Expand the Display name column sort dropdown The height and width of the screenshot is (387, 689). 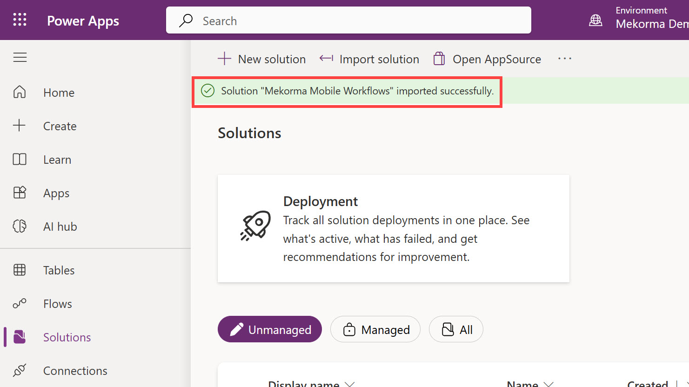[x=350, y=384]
* * *
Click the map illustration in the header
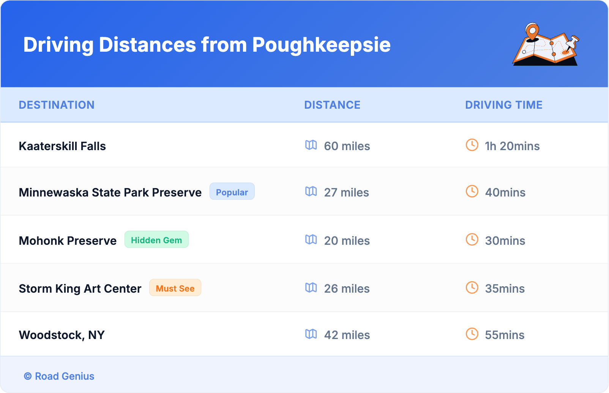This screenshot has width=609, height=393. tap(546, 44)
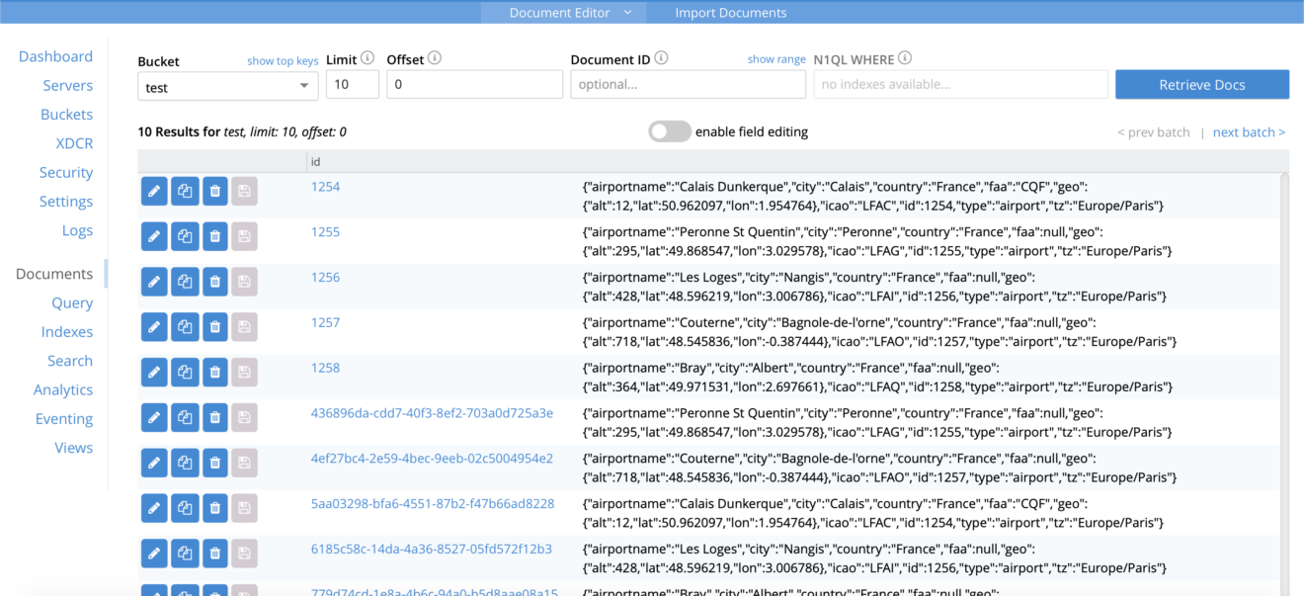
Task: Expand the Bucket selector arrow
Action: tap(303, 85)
---
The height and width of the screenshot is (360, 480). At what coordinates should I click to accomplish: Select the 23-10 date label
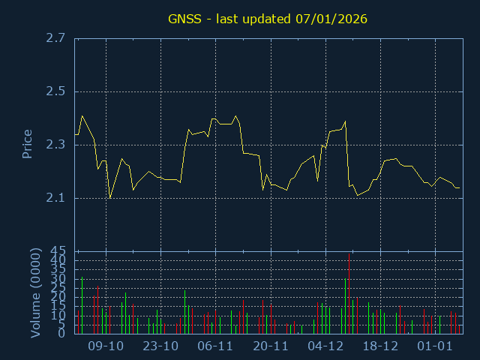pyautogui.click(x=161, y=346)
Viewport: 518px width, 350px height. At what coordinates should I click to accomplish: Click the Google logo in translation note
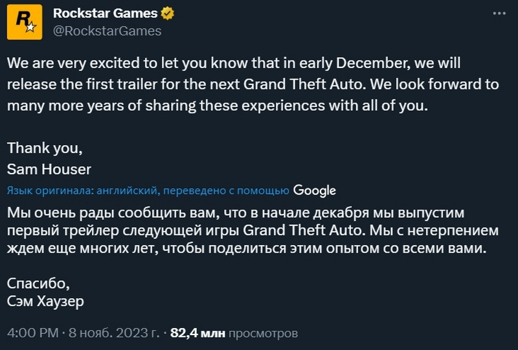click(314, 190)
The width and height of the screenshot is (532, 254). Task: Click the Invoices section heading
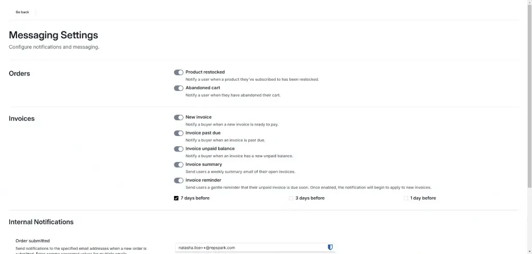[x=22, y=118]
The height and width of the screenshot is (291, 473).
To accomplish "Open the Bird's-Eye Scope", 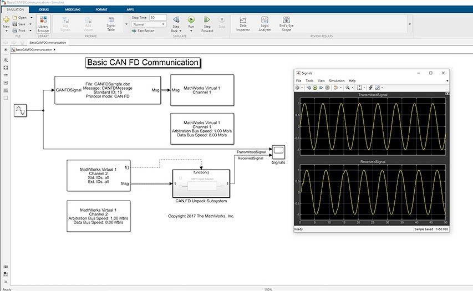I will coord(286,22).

> [REQUIRED WORK]
Report every line of the rows above that contains the string "what", treating uppercase and lowercase letters as different.

> [SOLUTION]
The height and width of the screenshot is (360, 480). At what coordinates should I click to accomplish: Select the 23-10 date label
Viewport: 518px width, 350px height. At what coordinates should I click to accomplish: Click the Google logo in translation note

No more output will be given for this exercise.